Motherinlawsdung · 11/09/2019 08:08

Not surprised your wife has separated from you.

Hahaha88 · 11/09/2019 08:12

If my lo was wearing a proper shirt then yes I'd expect it to be tucked in in the morning, just as I'd expect it to be clean and crease free with the collar folded down correctly.
If it was a polo shirt I think I'd be less bothered about it being tucked in unless it was on the bigger side.

64sNewName · 11/09/2019 08:30

a man could say anything literally anything here and be wrong.

Nah. There are plenty of male MNers who get on just fine.

You sound fixated on proving that your ex’s more relaxed attitude to uniform/presentability is undermining your child’s well-being in some way. “Almost an insult”, etc.

Your rigidity, lack of perspective and reluctance to compromise or reflect are very likely to make life worse for your small boy over the long term. An untucked shirt with pen on it - not so much.

MrsBertBibby · 11/09/2019 08:38

OP, I'm a divorce lawyer. I am begging you, on my hands and knees, to stop this nonsense. You are shaping up to make your divorce bitter and very expensive. People (women too) like you enrich my employers and burn their money on ridiculous fights over utter garbage. Don't do it! Stop seeing things so black or white. Concentrate on what your ex does well, do what you do well, and think, every day, how your actions affect your child's happiness.

It doesn't matter if his shirt is tucked or untucked, it matters that his parents can swallow their differences, treat each other with respect, and ensure that his childhood is not trashed by their hatred of each other. He loves you both. Don't abuse that.

You and your ex need to get along for the rest of your lives because your child needs that. He will, no doubt, graduate, marry, have kids, have their parties and all that. Do you really want to have to miss half of those because you can't be in the room with his mum without causing a toxic atmosphere?

Sort yourself out now. Please.

StroppyWoman · 11/09/2019 08:47

MrsBert
Well said!

OP, your posts are all about you - you judging the appearance of others, you feeling judged, you wanting your poor wee 6yo to reflect will on Brand You in the schoolyard.

Stop it.
He’s a very young child; in the parts of the world 6yos attend school the vast majority don’t wear uniforms and most of those that do are based on practical clothes for playing and learning. Those children grow up perfectly able to fit into the world as adults.

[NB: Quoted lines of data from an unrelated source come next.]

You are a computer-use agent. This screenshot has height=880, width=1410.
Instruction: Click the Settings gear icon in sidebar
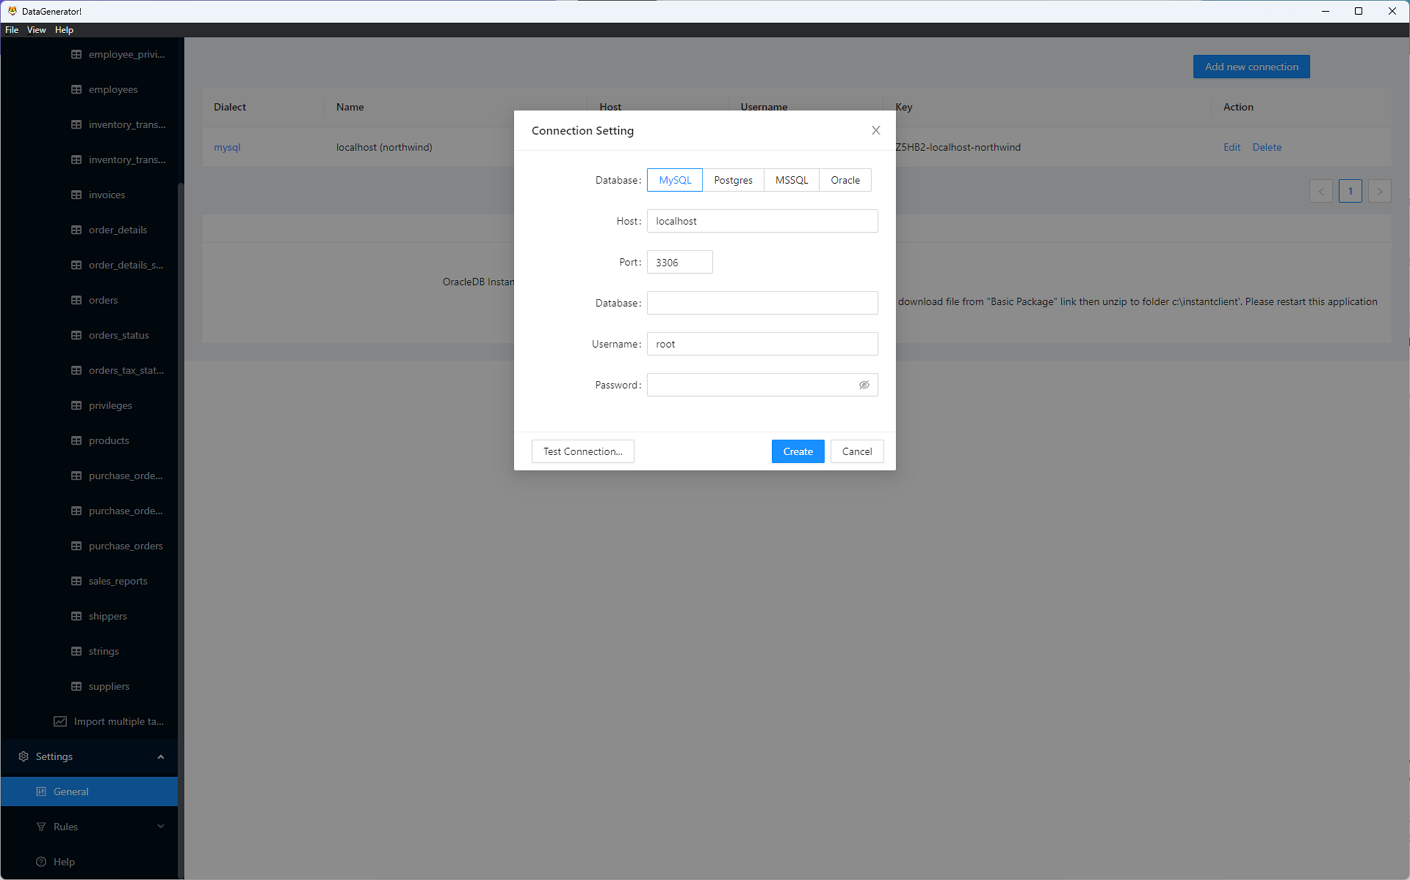click(x=23, y=757)
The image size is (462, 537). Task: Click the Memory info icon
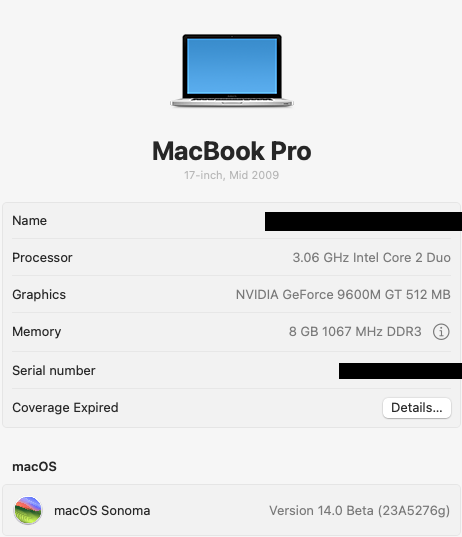coord(441,332)
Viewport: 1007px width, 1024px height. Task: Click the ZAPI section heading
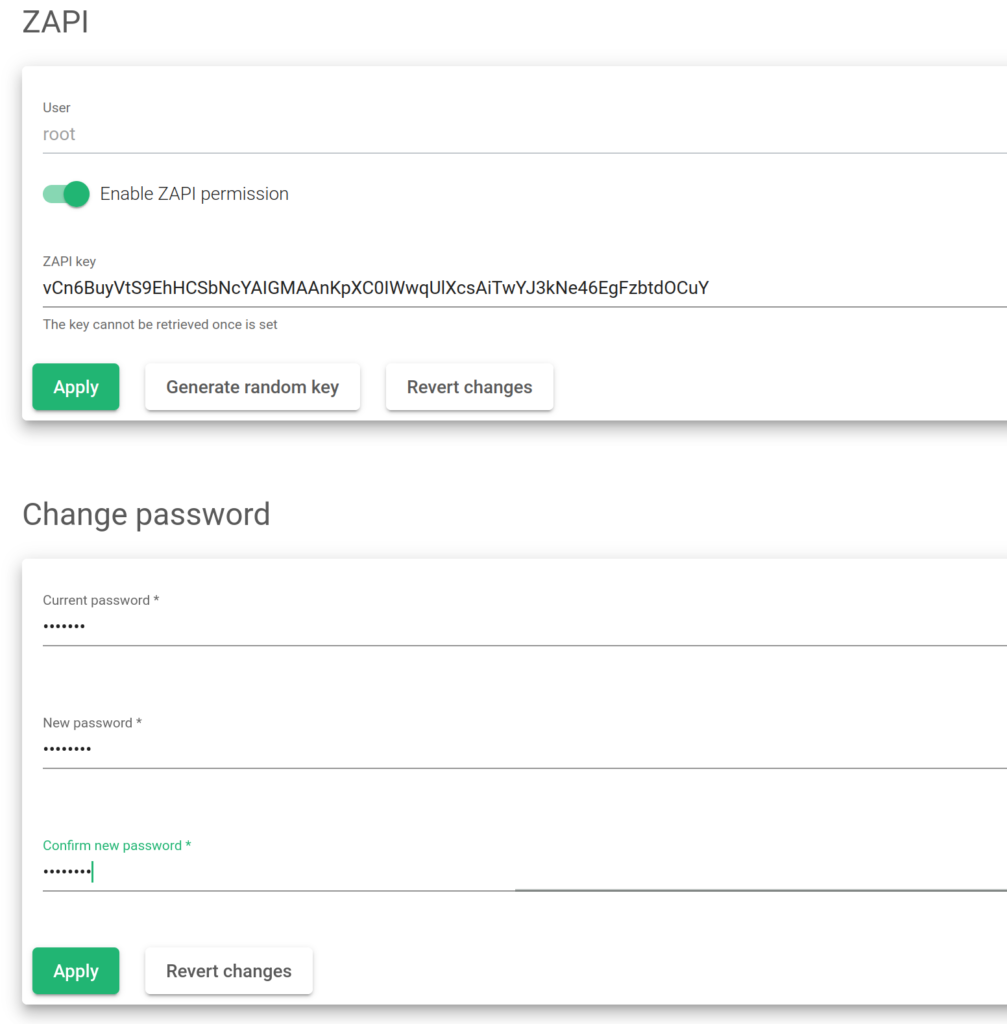coord(56,22)
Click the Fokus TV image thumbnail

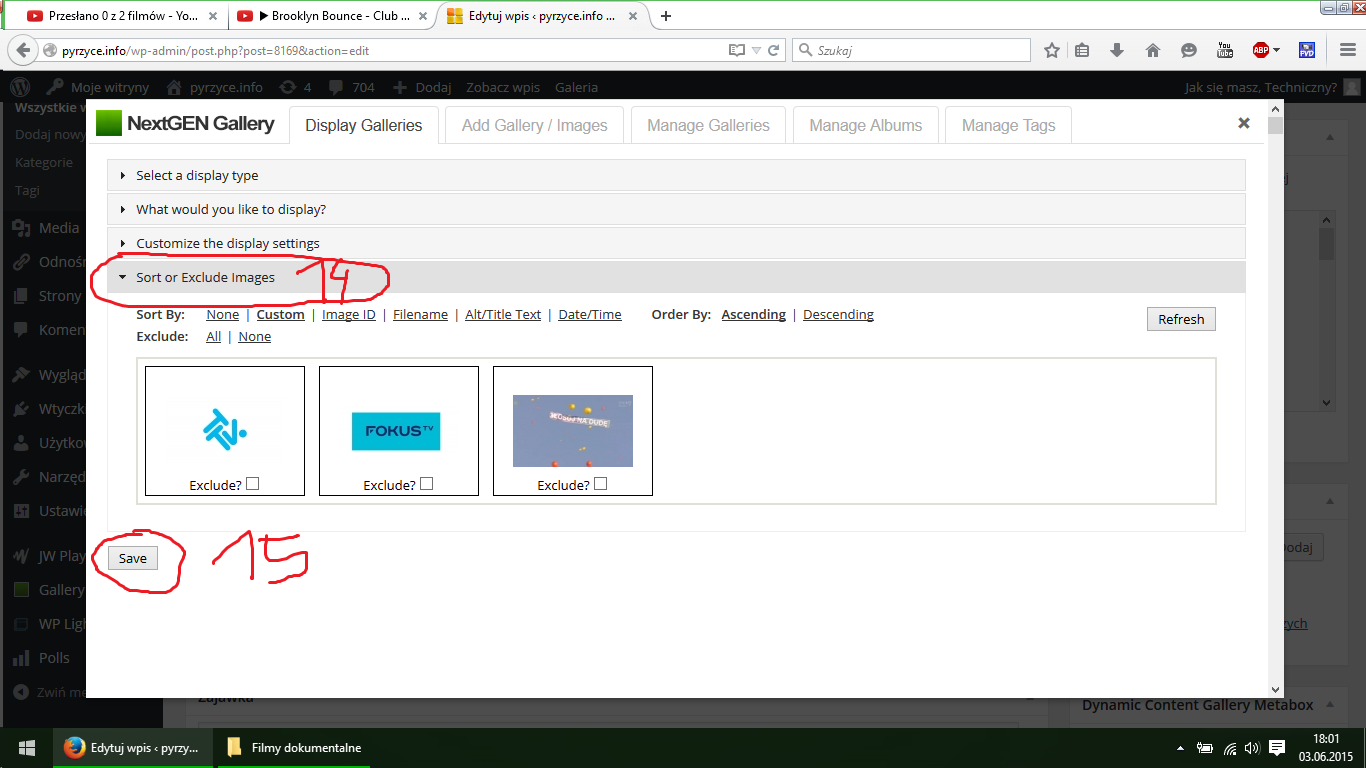(x=396, y=431)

Fudgenugget · 11/09/2019 09:00

My daughter is 13, Y8. She has never tucked her blouse in. She covers it with a school jumper and blazer and looks smart. Her school is crazy about the uniform and she hasn't yet got a detention for looking out of place.

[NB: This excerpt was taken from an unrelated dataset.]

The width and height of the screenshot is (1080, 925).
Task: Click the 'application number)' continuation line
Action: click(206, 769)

@justbeingadad I think you are too focused on the small stuff. You are bringing up an anxious boy, or he will be, if you keep this up. My family placed a lot of emphasis on public appearances and how things reflected upon them, and now I have had bouts of anxiety and depression in part because of it. Is it any wonder that I give my kid so much freedom with her personal choices? I don't think so. This isn't about the shirt, or the bath, but it IS about your relationship with your son's mother.

Pick your battles. One of my big parenting challenges is, is this worth making a huge fuss over? Because of my upbringing, I am prone to get angry with my daughter over, say, leaving her underwear on her bedroom floor. But I have learned to take a step back, breathe, and ask myself if it's worth an argument. Usually, it's not.

MouseInATelescope · 11/09/2019 09:15

Should see my 7 year old after re-dressing himself after PE it's comical collar is half out, jumper half way up his tummy with tee sticking out. When he was 4/5/6 evrything would be back to front, shoes on the wrong feet! Vast majority of his class got it right!

Should not be an issue in primary at all.

TubaTwoLocusts · 11/09/2019 09:29

This reply has been deleted

Message withdrawn at poster's request.

Stixkystick · 11/09/2019 09:40

OP does your DS wear a green red and grey uniform by any chance?